Over the course of her short life, Xiaoluan found that song lyrics were best suited to her talents. Writing ninety lyrics to thirty six different melodies, she would often write on trees and flowering perennial plants. Her later work would draw on descriptions of the realm of the immortals and visits to them, a common theme in Chinese poetry. Nonetheless, her parents saw this as evidence that their daughter was an immortal that was banished to spend time on earth before inevitably dying young and returning to the celestial realms.

== Immortal poetess ==
Ye Shaoyuan was not unusual in promoting his daughter's literary talent: doing so could facilitate advantageous marital prospects and align the family with contemporary literati culture, given the "cult of emotions" and the fashion for publishing women's writings. Publicly elevating his daughter's reputation represented an exchange of cultural capital, and offered the possibility of financial benefit, potentially extending beyond her lifetime. At the time, the Ye family lived in genteel poverty, and Shaoyuan's editorial work and literary reputation were central to his social positioning, enabling him to participate in the circles of influential men. Xiaoluan's poetic skill, emerging when the symbolic figures of Du Liniang and Xiaoqing were at the height of literary fashion, allowed her father to claim distinction as both the publisher and the editor of her work. The publishing industry of the late Ming dynasty facilitated the increasingly widespread circulation of literary works, including those attributed to Xiaoluan.

Xiaoluan's father solidified her immortal status by using the help of spirit mediums, to communicate with Xiaoluan in the afterlife. She appeared as various domestic goddesses in extensions of her real-life persona and beauty. In 1636, during on of these seance's Xiaoluan would have appeared as a female librarian in the Moon Palace.

Another such seance, in 1642, she would have been a reincarnation of Han scholar-teacher Ban Zhao, who was a model to all latter-day erudite women. Xiaoluan would be remembered as the holder of secular and mystical knowledge, while her poetry collection would be repeatedly be included in multiple anthologies over the years. Women painters treasured her surviving paintings, poets would harmonise with her verses, and people still claim too see her in seances up to the nineteenth century. Having passed away at a young age, Xiaoluan would be transformed into a domestic goddess, through the circulation of her writings, paintings, and in people's imagination.

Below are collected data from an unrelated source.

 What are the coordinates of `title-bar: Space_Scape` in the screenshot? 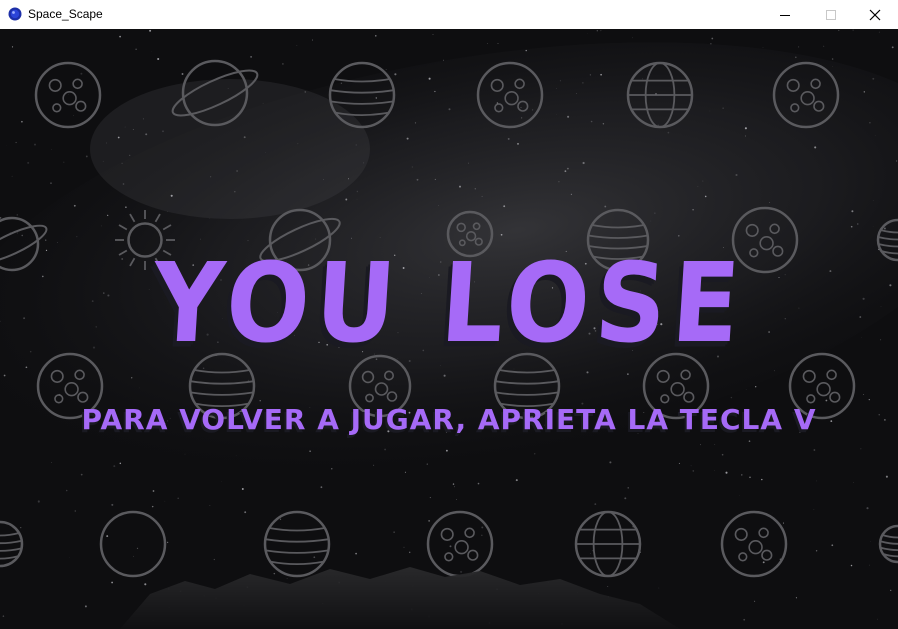 It's located at (449, 14).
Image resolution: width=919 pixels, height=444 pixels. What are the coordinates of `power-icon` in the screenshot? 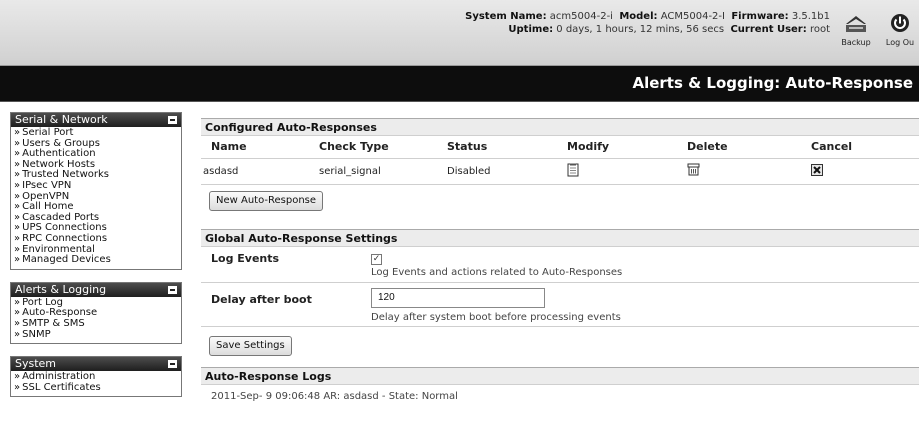 It's located at (900, 23).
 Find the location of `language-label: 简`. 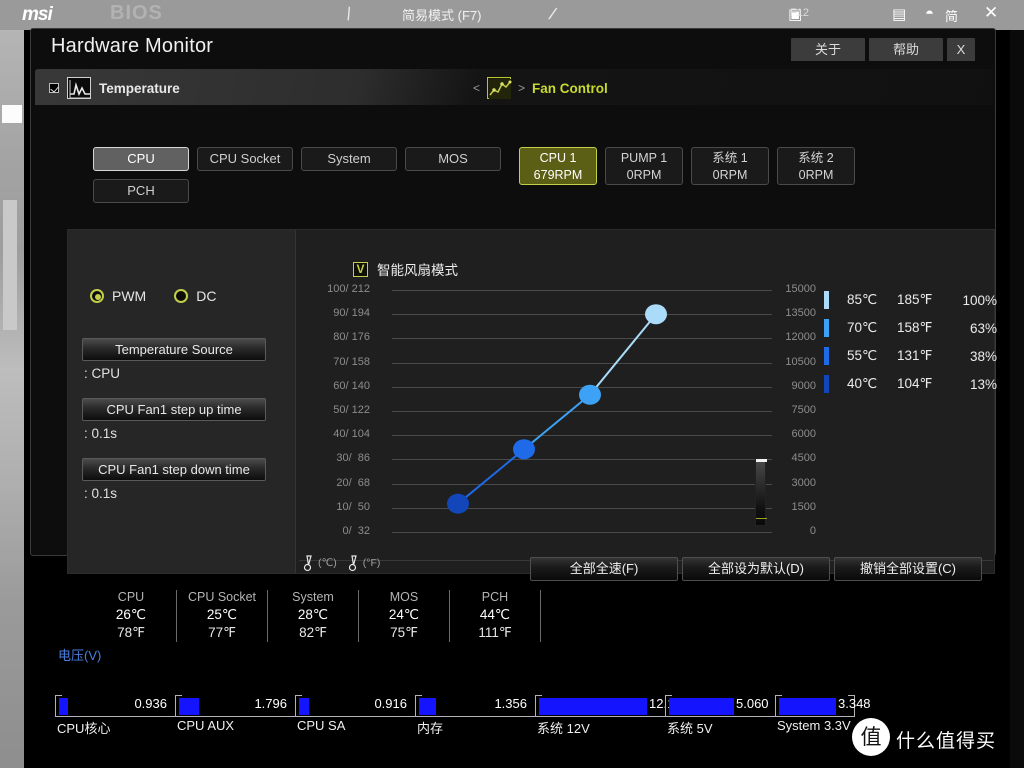

language-label: 简 is located at coordinates (952, 16).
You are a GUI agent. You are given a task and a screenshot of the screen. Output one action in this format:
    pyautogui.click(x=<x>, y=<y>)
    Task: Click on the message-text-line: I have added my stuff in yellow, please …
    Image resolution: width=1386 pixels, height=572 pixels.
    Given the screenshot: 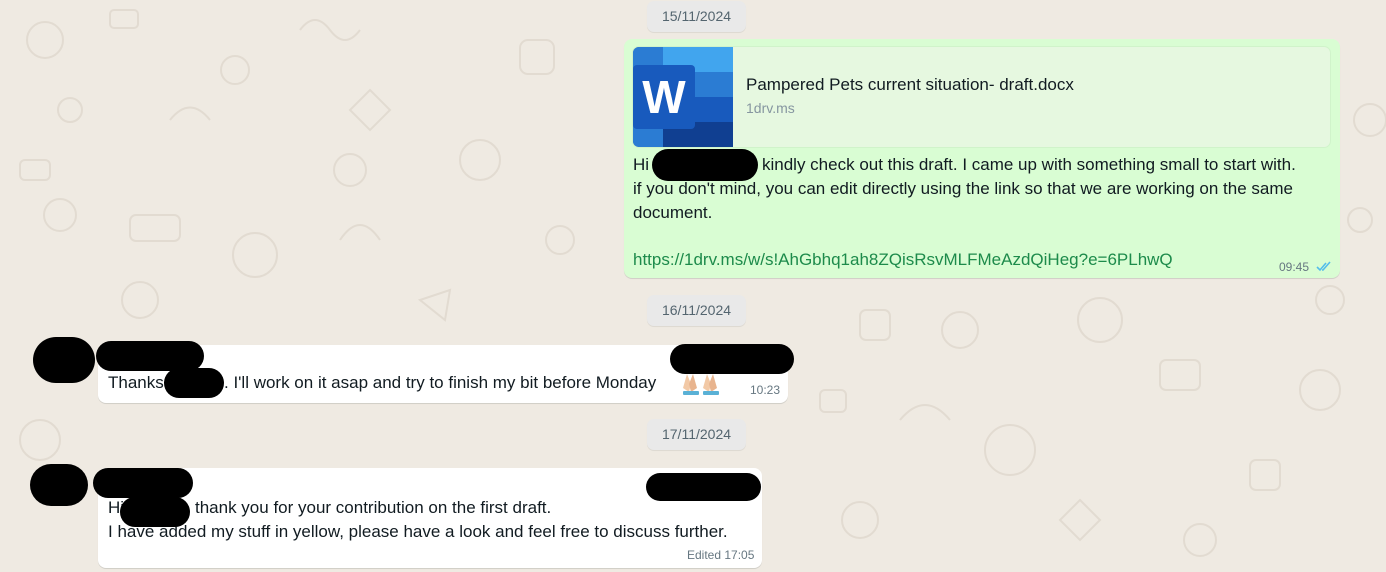 What is the action you would take?
    pyautogui.click(x=418, y=532)
    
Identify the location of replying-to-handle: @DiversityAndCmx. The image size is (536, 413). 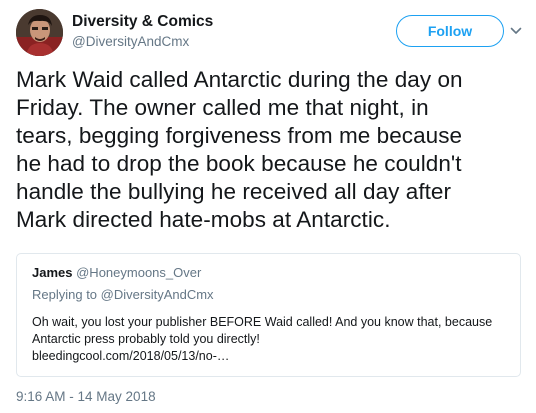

The fashion of creating literati goddesses continued throughout the Ming dynasty and up to the Qing dynasty, as scholars of that era projected talented women writers who died young as either someone who had ascended to heaven to become immortal, or as a fallen immortal, banished to earth as punishment but predestined to return to the celestial realms. Ye Xiaoluan, and her sister Ye Wanwan, who died a couple of months after Xiaoluan, are among the most famous banished immortals of early modern times in imperial China, having died at seventeen and twenty-two years old. Their parents, Ye Shaoyuan and Shen Yixiu, wrote of their daughters as immortals who had returned to their rightful place.